For conductor temperatures below the knee point, use the effective composite CTE for the specific stranding code — for example, about 18.9×10−6/°C for Drake 26/7, or 19.4×10−6/°C for Cardinal 54/7. For conductor temperatures above the knee point, the conductor’s thermal elongation can be approximated as core-dominated, using a value close to the steel CTE of approximately 11.5×10−6/°C for a standard galvanized-steel-core ACSR. For clearance-critical work, the final design value should come from the conductor’s state-change equation or the manufacturer’s sag-tension curves rather than a single CTE substitution. Always pull the composite value from the manufacturer datasheet for the exact code being procured.
Does the CTE of ACSR change above the knee point temperature?
Yes, and substantially. Below the knee point, both the aluminum and steel share the mechanical load, and the conductor’s effective CTE is the stiffness-weighted composite of approximately 18 to 21×10−6/°C. Above the knee point, the hard-drawn aluminum sheds most of its tension to the steel core, and the conductor’s effective CTE drops toward the core material’s CTE — approximately 11.5×10−6/°C for a standard galvanized steel core. This is the physics behind ACSS conductors’ low-sag performance at high operating temperatures: ACSS uses fully annealed aluminum, so after installation a larger share of the conductor’s tension transfers to the steel core and the composite thermal elongation is reduced from the start of service.
How does ACSR’s CTE compare with HTLS conductors like ACCC or ACCR?
Considerably higher. Standard ACSR below the knee point operates at an effective CTE of about 18 to 21×10−6/°C. Carbon-fiber composite cores used in ACCC have axial CTE values around 1.6×10−6/°C, roughly an order of magnitude lower.
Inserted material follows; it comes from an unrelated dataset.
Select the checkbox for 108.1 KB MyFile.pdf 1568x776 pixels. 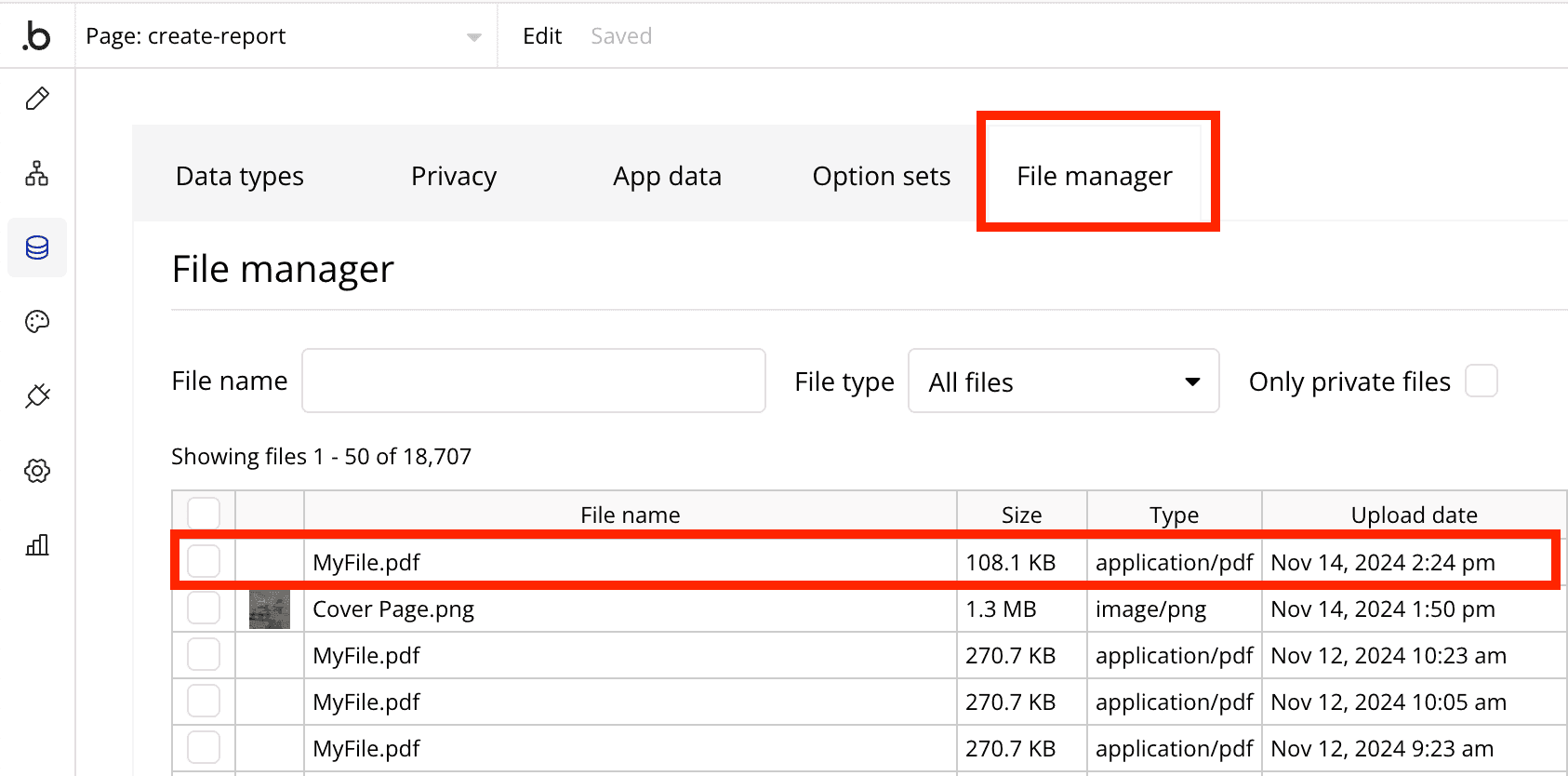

Other HTLS conductor families such as ACCR use different low-thermal-expansion composite core systems that achieve similarly low axial CTE values. The combination of a low-CTE core and a higher allowable operating temperature is what lets HTLS conductors run continuously at 180 to 250 degrees Celsius with much less sag than standard ACSR experiences at its conservative continuous operating limit of around 75 degrees Celsius. The trade-off is higher conductor cost and the need for specialized installation hardware and procedures.
Is the composite CTE of ACSR affected by stranding configuration?
Yes, but the variation across common stranding configurations is moderate. Configurations with higher aluminum-to-steel area ratios — such as 84/19 (Bluebird) or 45/7 (Rail) — have composite CTE values of about 19.7 to 20.4×10−6/°C, close to the pure aluminum value. Configurations with lower aluminum-to-steel ratios — such as 6/1 (Rabbit) or 6/7 (Dog), used for very long spans or high mechanical demand — have composite CTE values around 17.5 to 17.8×10−6/°C, closer to the steel value. The 26/7 family (Drake, Hawk, Dove, Linnet) sits in the middle at about 18.9×10−6/°C. The Section 6 reference table covers all common codes.